スイーツをモチーフにした作品で知られる現代美術作家の渡辺おさむ(@osamuwatanabe_)さんがTwitterで「春華堂公認!《本当》うなぎパイのストラップ&バレッタをつくろう!」と投稿した写真が注目を集めています。後ろ姿の女性の頭に飾られているのは、思わず笑ってしまうほどリアルな「うなぎパイ」。
リプ欄には「こんなん食べたくなっちゃうやん」「間違えてかじっちゃいそう」「本物と一緒に置いておいて間違えて食べないかやってみたい」とリアルさに反応する人、「頭にうなぎパイ付けてる人いたら5度見くらいした後にガン見しそう」「ええ…(困惑)」と頭にうなぎパイという状況に戸惑う人、「髪にうなぎパイついてるぞ」「これは…『うなぎパイ、髪に付いてるよ』だ!」「芋けんぴ思い出した」と、伝説の少女漫画(※)を連想する人、とさまざまな反応が。
(※)杉しっぽさんの『芋けんぴは恋を呼ぶ』という作品。主人公の髪についた芋けんぴを、彼女に恋する男の子が「芋けんぴ 髪に付いてたよ」とウインクしながら齧る衝撃的なシーンがインターネット上で長く語り継がれている。
「アート界のスイーツ王子」とも呼ばれる渡辺さんは、樹脂などで制作した本物そっくりのスイーツをアートに昇華させた作品の数々が国内外で高い評価を得ています。
今回は、2021年6月12日より「平野美術館」(静岡県浜松市)で開催される展覧会の一環であるワークショップにて、うなぎパイのバレッタやストラップ作り体験を実施。残念ながらワークショップはすでに満席となっていますが、展覧会ではこのリアルなうなぎパイを用いた作品を見ることができます。
普段の作品ではカラフルなクリームやフルーツを多用するポップなイメージが強い渡辺さんがなぜうなぎパイをモチーフに選んだのかなど、お話を聞いてみました。
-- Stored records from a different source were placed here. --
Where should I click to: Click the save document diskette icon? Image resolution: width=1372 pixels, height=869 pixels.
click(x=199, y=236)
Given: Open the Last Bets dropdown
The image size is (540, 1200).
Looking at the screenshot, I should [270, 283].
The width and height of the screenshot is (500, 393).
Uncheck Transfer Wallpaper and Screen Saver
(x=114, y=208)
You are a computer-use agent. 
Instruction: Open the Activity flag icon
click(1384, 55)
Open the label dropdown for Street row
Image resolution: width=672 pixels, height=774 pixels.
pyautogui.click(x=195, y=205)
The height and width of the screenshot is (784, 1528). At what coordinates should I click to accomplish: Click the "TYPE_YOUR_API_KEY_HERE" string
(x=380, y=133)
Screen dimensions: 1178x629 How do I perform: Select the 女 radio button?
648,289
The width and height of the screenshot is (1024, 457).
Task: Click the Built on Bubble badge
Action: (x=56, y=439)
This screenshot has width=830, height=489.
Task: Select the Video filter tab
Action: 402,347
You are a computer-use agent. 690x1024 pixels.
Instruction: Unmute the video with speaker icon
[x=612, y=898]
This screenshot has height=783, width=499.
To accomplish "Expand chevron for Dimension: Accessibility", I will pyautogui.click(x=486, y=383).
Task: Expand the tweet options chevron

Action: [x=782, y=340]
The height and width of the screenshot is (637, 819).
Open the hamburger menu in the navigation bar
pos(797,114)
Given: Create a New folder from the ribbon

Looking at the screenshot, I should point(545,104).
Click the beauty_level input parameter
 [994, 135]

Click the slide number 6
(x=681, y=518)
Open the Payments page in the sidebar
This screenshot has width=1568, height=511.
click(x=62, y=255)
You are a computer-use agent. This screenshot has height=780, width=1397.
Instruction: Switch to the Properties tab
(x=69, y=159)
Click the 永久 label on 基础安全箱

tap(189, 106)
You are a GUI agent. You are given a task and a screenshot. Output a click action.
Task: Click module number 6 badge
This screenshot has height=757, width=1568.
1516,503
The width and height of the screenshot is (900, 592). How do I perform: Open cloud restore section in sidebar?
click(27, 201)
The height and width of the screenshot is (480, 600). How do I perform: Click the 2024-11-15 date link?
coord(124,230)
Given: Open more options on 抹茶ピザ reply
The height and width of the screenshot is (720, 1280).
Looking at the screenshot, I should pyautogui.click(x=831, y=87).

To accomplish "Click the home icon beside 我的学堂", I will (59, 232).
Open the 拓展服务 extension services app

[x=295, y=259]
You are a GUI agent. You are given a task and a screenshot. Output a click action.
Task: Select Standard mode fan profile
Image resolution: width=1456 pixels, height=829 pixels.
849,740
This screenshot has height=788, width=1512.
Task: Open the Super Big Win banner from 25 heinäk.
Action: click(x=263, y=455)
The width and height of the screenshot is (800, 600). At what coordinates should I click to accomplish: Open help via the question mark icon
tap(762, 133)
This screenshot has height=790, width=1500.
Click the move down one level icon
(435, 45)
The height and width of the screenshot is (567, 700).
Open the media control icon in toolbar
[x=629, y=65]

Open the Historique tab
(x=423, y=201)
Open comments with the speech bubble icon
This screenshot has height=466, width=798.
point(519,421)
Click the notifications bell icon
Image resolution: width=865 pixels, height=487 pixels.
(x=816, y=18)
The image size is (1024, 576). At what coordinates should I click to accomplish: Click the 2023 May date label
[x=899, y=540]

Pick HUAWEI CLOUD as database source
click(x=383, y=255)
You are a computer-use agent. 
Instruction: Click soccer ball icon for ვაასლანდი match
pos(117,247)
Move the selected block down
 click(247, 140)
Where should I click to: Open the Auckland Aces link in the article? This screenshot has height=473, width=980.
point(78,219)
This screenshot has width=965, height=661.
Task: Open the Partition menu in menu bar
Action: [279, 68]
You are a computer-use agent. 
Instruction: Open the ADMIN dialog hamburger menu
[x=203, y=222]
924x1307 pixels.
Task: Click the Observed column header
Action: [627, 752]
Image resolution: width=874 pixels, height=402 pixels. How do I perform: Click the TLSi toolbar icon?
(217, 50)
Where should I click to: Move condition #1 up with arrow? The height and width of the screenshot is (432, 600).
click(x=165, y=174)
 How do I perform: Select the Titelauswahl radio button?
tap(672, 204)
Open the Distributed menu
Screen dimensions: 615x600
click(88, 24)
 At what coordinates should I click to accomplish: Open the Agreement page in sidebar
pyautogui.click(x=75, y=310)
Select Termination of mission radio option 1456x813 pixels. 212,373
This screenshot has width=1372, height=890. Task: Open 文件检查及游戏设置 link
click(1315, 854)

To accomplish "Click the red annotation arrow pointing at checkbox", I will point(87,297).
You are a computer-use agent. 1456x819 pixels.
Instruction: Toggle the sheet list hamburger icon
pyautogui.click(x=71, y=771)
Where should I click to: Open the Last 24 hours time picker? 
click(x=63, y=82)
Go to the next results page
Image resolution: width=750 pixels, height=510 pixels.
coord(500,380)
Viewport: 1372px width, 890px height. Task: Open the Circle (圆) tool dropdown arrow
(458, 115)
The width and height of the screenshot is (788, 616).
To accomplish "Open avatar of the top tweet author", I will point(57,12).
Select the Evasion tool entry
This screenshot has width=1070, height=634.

──このように美味しそうな作品を作るようになったきっかけを教えてください。
美大生時代、自分なりの表現は何かと考えた時に「小さい頃から一番記憶に残っているお菓子を作品として表現するのが最も自分らしいのではないか」と思い、このような作品を作るようになりました。というのも、母がお菓子作りの先生だったのでお菓子は常に身近なものだったんです。
制作を始めた20年前は誰もスイーツをフェイクで制作していなかったので、画材などいろんな素材を試行錯誤して、制作方法を確立していきました。日頃から新しいスイーツをチェックし、本物のスイーツを食べてインスピレーションを得ています。もちろん仕事のためだけではなく、食べるのも好きですよ。特にモンブランには目がありません。
──今回「うなぎパイ」をモチーフにされた理由は?
「平野美術館」での個展なので、この地ならではの作品を制作したいと思い「浜松といえばうなぎパイ!」と一番に思いついたので、モチーフに選んで制作しました。
今回の個展で初公開となる新作、「うなぎパイ燕子花図」は、尾形光琳による「燕子花図屏風」のオマージュ作品で、燕子花の咲く水辺にかかる橋をうなぎパイで表現しています。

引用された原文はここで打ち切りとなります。